Because home users do not have at‐home spectrophotometers, we modified the assay so that the colors generated by the assay could be readily distinguished and easily compared via a paper color chart. We accomplished this by diluting urine samples 20X for the at‐home colorimetric multimetabolite assay. To make the prototype at‐home kit easy to ship and easy to store, we discovered that consistent, dry NaOH formulation could be achieved by using caprolactam, which allowed us to create a prototype kit with reagents consisting of vials preloaded with acidic DNPH (which is stable for long periods of time at 4°C) and preweighed NaOH caps. Caprolactam has been widely used in the production of nylon fibers and in engineering resins and films [40]. However, to our knowledge, this is the first reported use of caprolactam as a formulation reagent and this success suggests that caprolactam could be applied to other assays requiring a consistent delivery of inorganic bases. Our colorimetric multimetabolite assay could potentially be modified to detect other keto acids that build up in the urine of other genetic disorders. These include IEMs such as tyrosinosis Type 2 and tyrosinemia where increased plasma tyrosine results in the accumulation of 4‐hydroxyphenylpyruvic acid; histidinemia, which is characterized by increased imidazolepyruvic acid; and methionine malabsorption or oast house syndrome, which is characterized by increased levels of α‐ketobutyric acid [9, 41].
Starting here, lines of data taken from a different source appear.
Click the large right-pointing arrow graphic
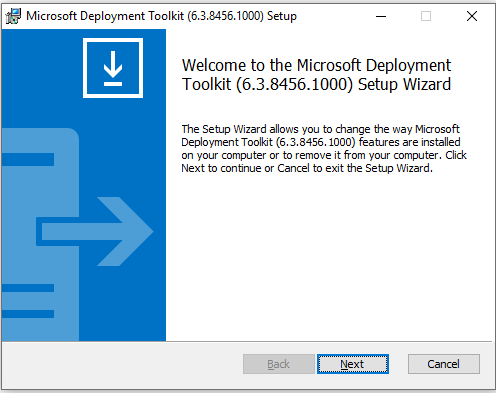coord(95,231)
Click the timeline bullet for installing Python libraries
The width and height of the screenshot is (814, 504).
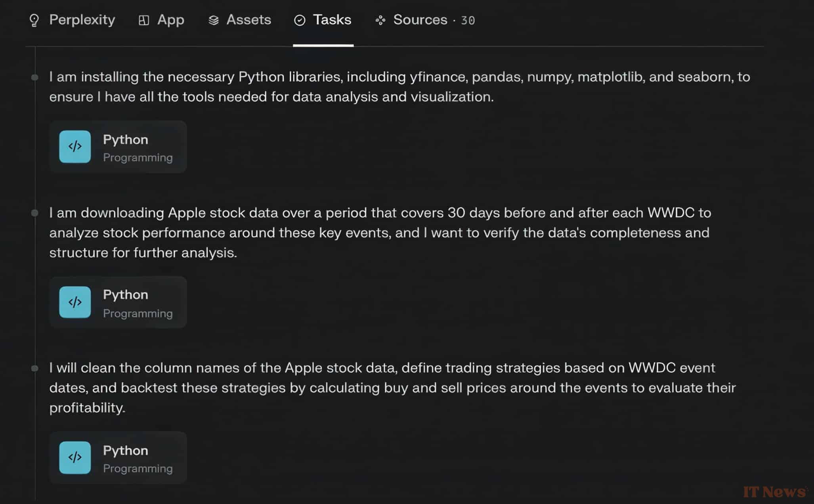click(35, 77)
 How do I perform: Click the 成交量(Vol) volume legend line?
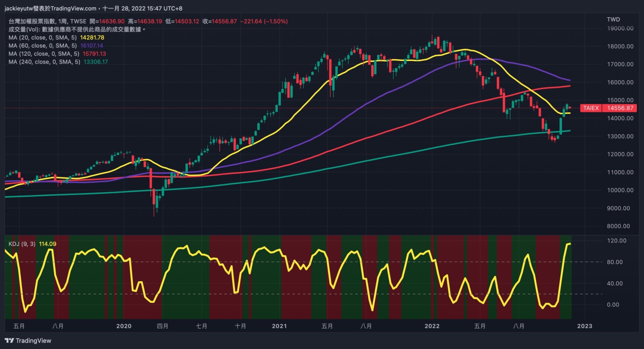pyautogui.click(x=76, y=29)
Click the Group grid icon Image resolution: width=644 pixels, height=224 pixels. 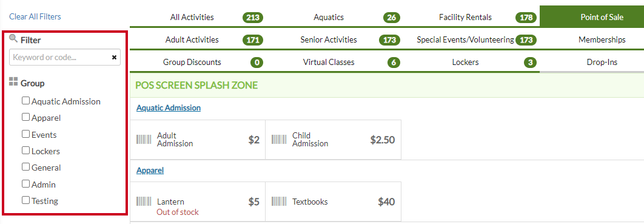click(13, 81)
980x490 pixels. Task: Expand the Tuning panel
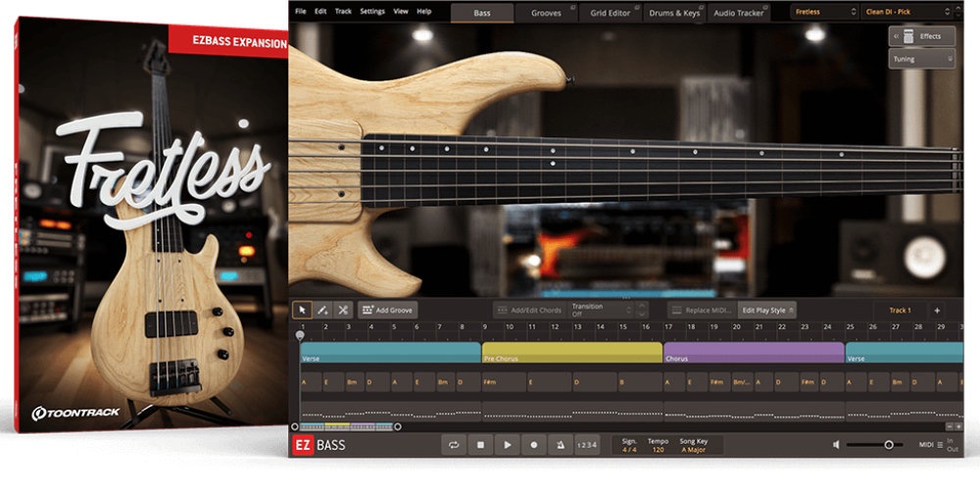(922, 59)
Additionally, we are in the process of obtaining ethical approval to evaluate the assay in real‐world clinical settings, using urine samples collected from PKU and MSUD patients during routine DBS testing. The goal is to determine whether the at‐home assay could serve as a proxy for delayed DBS results, which typically take five to 6 days to process. Clinicians are particularly interested in adopting this novel colorimetric assay due to its rapid turnaround time, potentially allowing patients to monitor their metabolic status within minutes rather than days. We are also working on developing a smart‐phone application equipped with an RGB sensor to automatically read and interpret assay results, thereby reducing interuser variability in color‐based interpretation during home use.
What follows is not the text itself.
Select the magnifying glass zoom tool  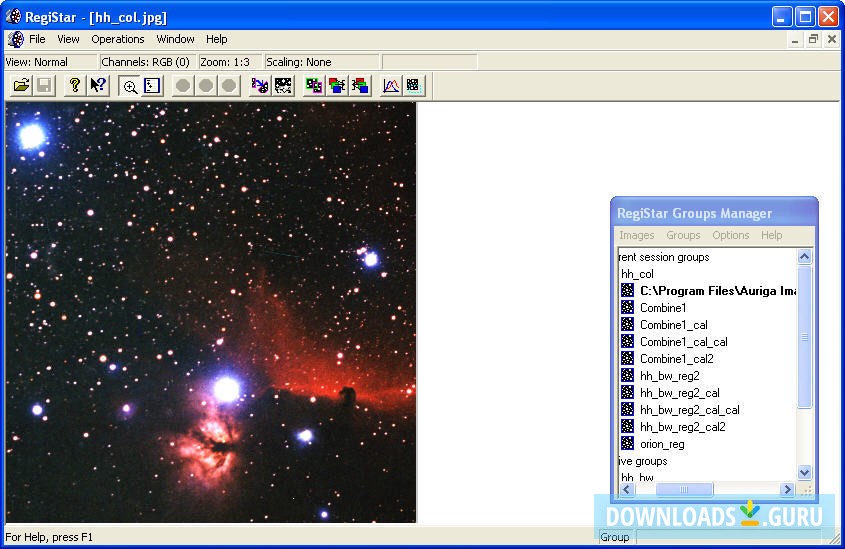tap(129, 86)
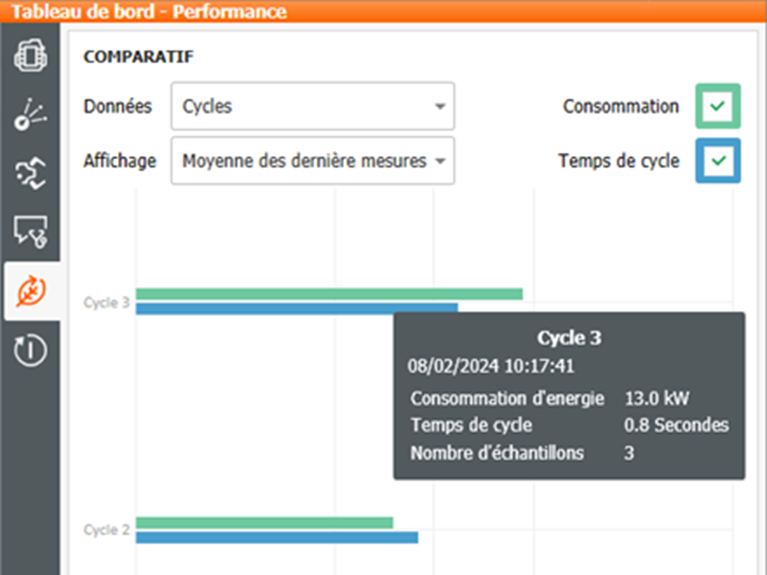Open the first sidebar icon with stacked module
The height and width of the screenshot is (575, 767).
(x=30, y=56)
We also demonstrated that our colorimetric multimetabolite assay is suitable for the laboratory spectrophotometric quantification of up to 4800 μM for branched‐chain α‐keto acids and up to 6400 μM for PPA, with both low LODs and LOQs (MSUD LOD 31 μM, LOQ 103 μM; PKU LOD 27 μM, LOQ 89 μM). By using modest dilutions, linear calibration curves for branched‐chain α‐keto acids and PPA were achieved yielding much more reproducible results across a wide range of urine backgrounds spiked with a broad range of different α‐keto acids. While the assay was designed to detect the elevated concentrations, the LODs and LOQs of both the laboratory and at‐home formats (MSUD: LOD 161 μM, LOQ 536 μM; PKU: LOD 81 μM, LOQ 268 μM) fell below the dynamic range of 700–7200 μM, which encompasses clinically relevant concentrations observed during metabolic decompensation.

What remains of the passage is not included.